Bloc de texte
══════════

Il ne faut pas d’ailleurs, quand on parle de l’Âme, entendre le terme de milieu dans le même sens que quand on parle du corps. Pour l’Âme, le milieu, c’est le foyer [l’Intelligence] d’où émane une seconde vie [qui est l’Âme] ; pour le corps, c’est un lieu [le centre du monde]. Il faut donc donner ici au terme de milieu une signification qui puisse par analogie convenir également à l’Âme et au corps, puisqu’à l’un et à l’autre il faut un milieu. Mais, à proprement parler, il n’y a de milieu que pour un corps sphérique, et l’analogie consiste en ce que ce dernier opère comme l’Âme un retour sur lui-même. S’il en est ainsi, l’Âme se meut autour de Dieu, l’embrasse, s’y attache de toutes ses forces : car toutes choses dépendent de ce principe ; mais comme elle ne peut s’y unir, elle se meut autour de lui[7].

Pourquoi toutes les âmes ne font-elles pas la même chose que l’Âme universelle ? Chacune d’elles le fait, mais seulement dans l’endroit où elle se trouve. Pourquoi nos corps ne se meuvent-ils pas circulairement comme le ciel ? C’est qu’ils renferment un élément auquel le mouvement rectiligne est naturel, qu’ils se portent vers d’autres objets, qu’enfin l’élément sphérique[8] qui se trouve en nous ne peut plus se mouvoir circulairement avec facilité parce qu’il est devenu terrestre, tandis que dans la région céleste il est léger et mobile. Comment pourrait-il rester en repos quand l'âme est en mouvement, quel que soit ce mouvement ? Le pneuma[9] qui est répandu en nous autour de l'âme fait la même chose que le ciel. En effet, si Dieu est en toutes choses, il faut que l'âme qui désire s'unir à lui se meuve autour de lui, puisqu'il ne réside en aucun lieu déterminé. Aussi Platon attribue-t-il aux astres, outre la révolution qu'ils exécutent en commun avec l'univers, un mouvement particulier de rotation autour de leur propre centre[10]. En effet, tout astre, en quelque endroit qu'il se trouve, est transporté de joie en embrassant Dieu ; ce n'est point par raison, mais par une nécessité naturelle.

══════════

Données fournies
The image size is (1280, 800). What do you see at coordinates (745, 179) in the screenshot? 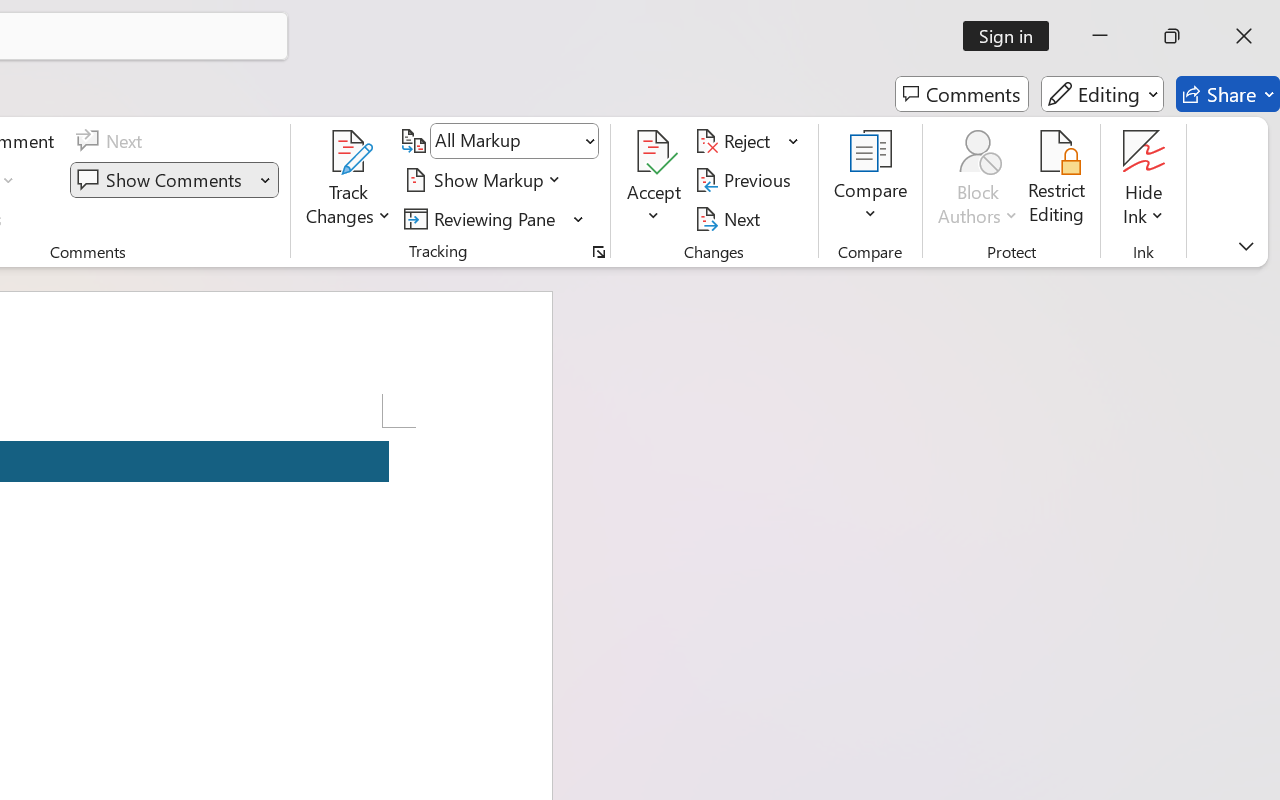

══════════

Travail à faire
A – D'après le bloc de texte, qu'est-ce que le milieu lorsqu'on parle du corps ?
B – Indiquez si chacune des affirmations suivantes concorde avec le bloc de texte, en répondant par oui ou par non et en citant les mots décisifs : (i) à proprement parler, seul un corps sphérique a un milieu ; (ii) l'élément sphérique qui se trouve en nous se meut encore circulairement avec facilité ; (iii) c'est par raison que les astres embrassent Dieu.
C – Reproduisez à l'identique le passage du bloc de texte qui commence aux mots « Il ne faut pas » et s'arrête après « autour de lui[7]. ».

Réponses complètes
A – Pour le corps, le milieu est un lieu : le centre du monde.

B –
(i) Oui : « à proprement parler, il n’y a de milieu que pour un corps sphérique ».
(ii) Non : « l’élément sphérique[8] qui se trouve en nous ne peut plus se mouvoir circulairement avec facilité parce qu’il est devenu terrestre ».
(iii) Non : « ce n'est point par raison, mais par une nécessité naturelle ».

C –
Il ne faut pas d’ailleurs, quand on parle de l’Âme, entendre le terme de milieu dans le même sens que quand on parle du corps. Pour l’Âme, le milieu, c’est le foyer [l’Intelligence] d’où émane une seconde vie [qui est l’Âme] ; pour le corps, c’est un lieu [le centre du monde]. Il faut donc donner ici au terme de milieu une signification qui puisse par analogie convenir également à l’Âme et au corps, puisqu’à l’un et à l’autre il faut un milieu. Mais, à proprement parler, il n’y a de milieu que pour un corps sphérique, et l’analogie consiste en ce que ce dernier opère comme l’Âme un retour sur lui-même. S’il en est ainsi, l’Âme se meut autour de Dieu, l’embrasse, s’y attache de toutes ses forces : car toutes choses dépendent de ce principe ; mais comme elle ne peut s’y unir, elle se meut autour de lui[7].